2À partir d’une enquête empirique de type ethnographique (observations de classes, de réunions ou de sorties, entretiens d’élèves, d’enseignant-es, de parents, collectes de matériaux pédagogiques) menées durant deux ans et demi, l’auteure part sur le « terrain de l’autonomie » (p. 11) dans un établissement scolaire genevois, Le Ruisseau, en présentant son inscription historique et sociale (p. 17-20). Le jeune chercheur appréciera le dévoilement des difficultés de l’accès au terrain, les évolutions de la méthodologie d’Héloïse Durler, comme l’« abandon de sa grille d’observation » pour une approche propice à la surprise (sans items prédéterminés), ou encore les « conséquences limitantes » de son entrée dans les familles par l’intermédiaire de l’école (p. 22-23) ; autant d’éléments, souvent occultés2. On retrouve les caractéristiques d’une démarche itérative entre le terrain, les données recueillies et la littérature, autant de dimensions qui permettent de mieux comprendre son « cheminement » et sa centration sur « une sociologie des dispositifs pédagogiques » tout en déployant une analyse d’inspiration interactionniste3. On ne pourra qu’apprécier les usages pertinents, sans être uniquement illustratifs, d’extraits de carnet de bord et d’entretiens pour mener à terme sa démonstration suivant une démarche allant du macro vers le micro puis du micro vers le macro en utilisant le niveau meso du dispositif comme « échelle intermédiaire de conceptualisation » (Stéphane Bonnéry4, cité p. 10).

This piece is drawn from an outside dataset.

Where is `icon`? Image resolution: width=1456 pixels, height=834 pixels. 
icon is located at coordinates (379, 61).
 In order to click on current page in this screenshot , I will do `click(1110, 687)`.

3Dans la seconde partie, l’auteure présente les quatre « formes de l’engagement » dégagées à partir de sa « typologie des dispositifs pédagogiques de l’autonomie » visant l’intériorisation, voire l’incorporation, des normes scolaires. Sans s’étendre sur les catégories explicites proposées, l’étonnement viendra de la récupération d’outils issus de ce qu’elle rapporte, « grossièrement » aux « pédagogies de l’autonomie » (p. 36) dérivées du mouvement de l’Education nouvelle au service de l’engagement des élèves ce qui n’est pas sans rappeler la critique, déjà ancienne, de Singly5. Mais à y regarder de plus près, l’analyse de Durler montre qu’il s’agit d’une sorte de déguisement (p. 104) car l’introduction de ces outils de la pédagogie institutionnelle, ou Freinet (conseil de classe, plan de travail, fichiers individualisés…) ne suffisent pas à réinterroger la configuration ancestrale de la « forme scolaire de socialisation6 » : une organisation méticuleuse, l’importance de l’orientation vers le tableau voire la compétition scolaire mise sous silence (p. 130).

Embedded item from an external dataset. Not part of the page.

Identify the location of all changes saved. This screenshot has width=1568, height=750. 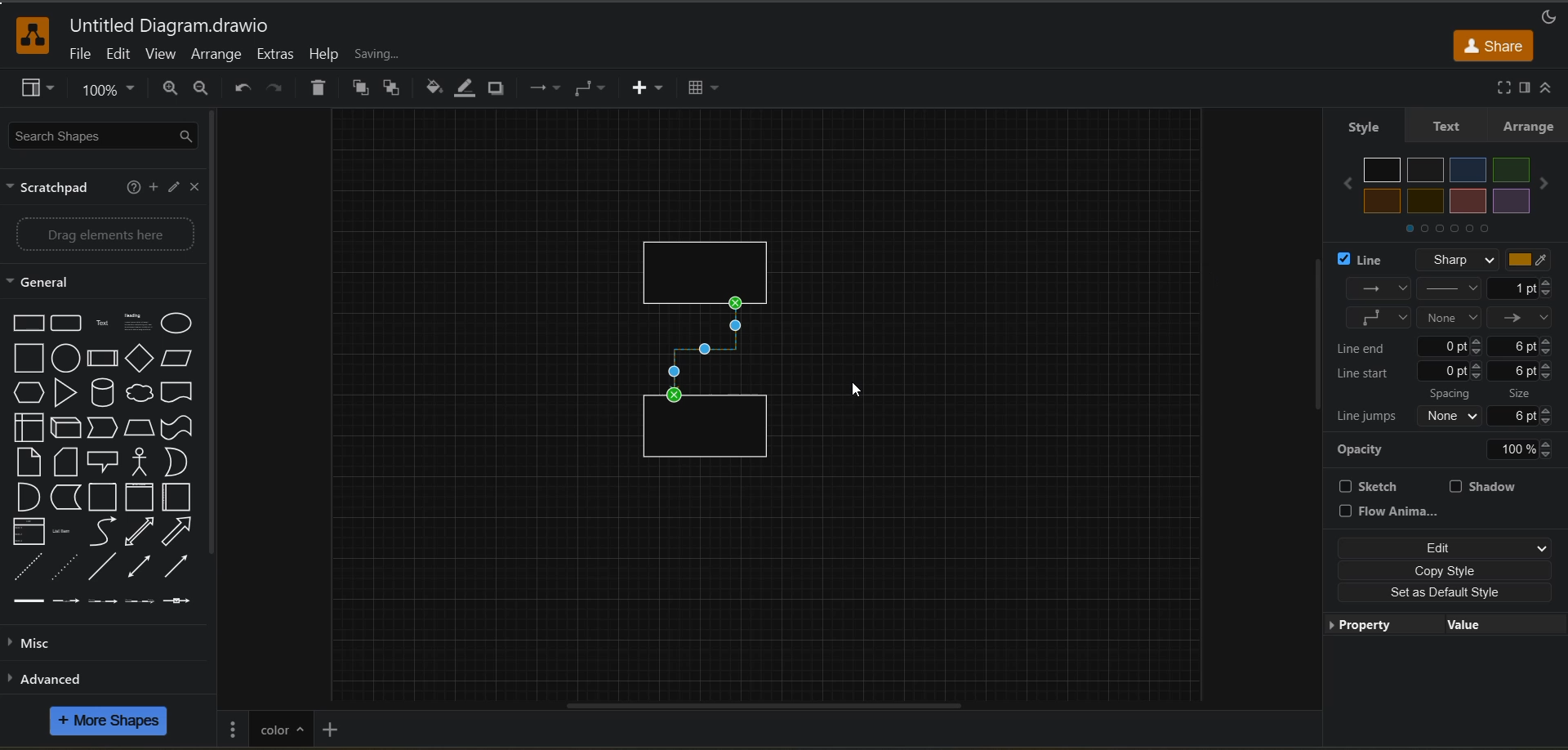
(409, 54).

4In fine, cette partie montre comment la rhétorique de l’autonomie permet de perpétuer un ordre scolaire par la soumission librement consentie des élèves dans des dispositifs engageants. Or, la troisième viendra mettre ces dispositifs pédagogiques à l’épreuve des acteurs avant de réaliser une « montée en généralisation » pour envisager les « enjeux sociaux de l’injonction scolaire à l’autonomie ».
5En effet, les injonctions à l’autonomie placent les enseignant-es dans une dissonance cognitive pour tenir le bien-fondé humaniste indiscutable de l’autonomie avec les contradictions générées par le quotidien face à leurs « clients conscrits »7 (p. 114-115). Bien loin du « client idéal » de l’ « élève autonome engagé » (p. 30), des enfants se révèlent négociateurs, résistants, usant du silence jusqu’au refus explicite de réaliser les tâches « choisies » ou s’investissant plus simplement dans des activités parallèles. Alors les enseignant-es emploient de multiples « techniques de cadrage » ou « de mortification » (p. 137) pour survenir à leurs possibles désengagements en maintenant leur concentration voire en recherchant la joie et la bonne humeur par des exercices ludiques (p. 136). Autrement dit, ces dispositifs ne cherchent pas qu’à engager les élèves mais ils entraînent aussi les enseignant-es à élaborer des « stratégies de survie » (p. 137-148) ; ce qui n’est pas sans provoquer de « grande baffe » pour les novices8 comme en témoigne l’échange entre enseignantes dans une réunion de « socialisation » (p. 25). Devant ces difficultés, il en résulte une relative « liberté » dans « des limites bien définies », soumise à un « contrôle constant ».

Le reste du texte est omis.